Critique
Le meilleur album de Magma a bénéficié d’un long processus de maturation (impliquant plusieurs versions, plus ou moins acoustiques, de l’œuvre). Il doit être également considéré comme le troisième mouvement d’une pièce jouée sur scène, ou qui bénéficiera d’enregistrements ultérieurs. Et si l’on s’y perd, ce ne sont certes pas les notes du livret, signées Christian Vander, qui éclaireront l’auditeur : certes fondatrices de la mythologie kobaïenne, elles restent surtout nimbées d’un aimable délire passablement fourre-tout.
Ces détails écartés, force est de constater que
Mekanïk… reste comme l’une des œuvres les plus puissantes de la deuxième partie du siècle dernier, portée essentiellement par trois hommes. Le batteur et leader y constitue, avec le bassiste Jannick Top, une redoutable machine de guerre, profonde et tellurique, tendue comme un arc méticuleux, aussi performante dans la scansion rigoureuse que dans les formes les plus libres.
Quant au chanteur Klaus Blasquiz, il est clair qu’on ne l’a jamais entendu à ce niveau, puissant, d’une tessiture vertigineuse, tenant ces longues minutes à bout de voix. Le souffle de la partition n’a d’égal que la passion avec laquelle les musiciens l’abordent (signalons Stella Vander et son savoir-faire de répons aux chœurs, la clarinette de René Garber et, naturellement, les saxophones de Teddy Lasry : ils le méritent).
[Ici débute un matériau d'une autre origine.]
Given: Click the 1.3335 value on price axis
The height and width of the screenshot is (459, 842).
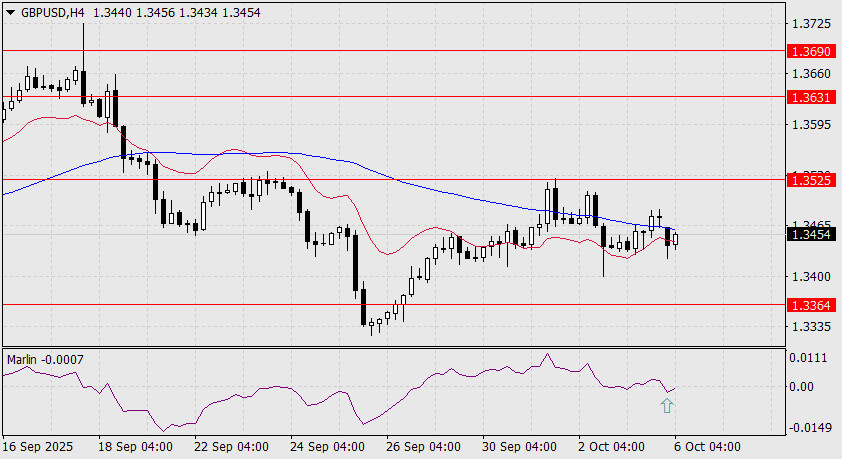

Un album indispensable.
Christian Larrède - Copyright 2012 Music Story
Description du produit
1973, Mëkanïk Destructïw Kommandöh, 3ème album, La pièce maitresse de MAGMA, M.D.K a connu une longue gestation avant de parvenir à son état d'aboutissement définitif. Enregistré au Studio Manor par Simon Heyworth et Gilles Sallé.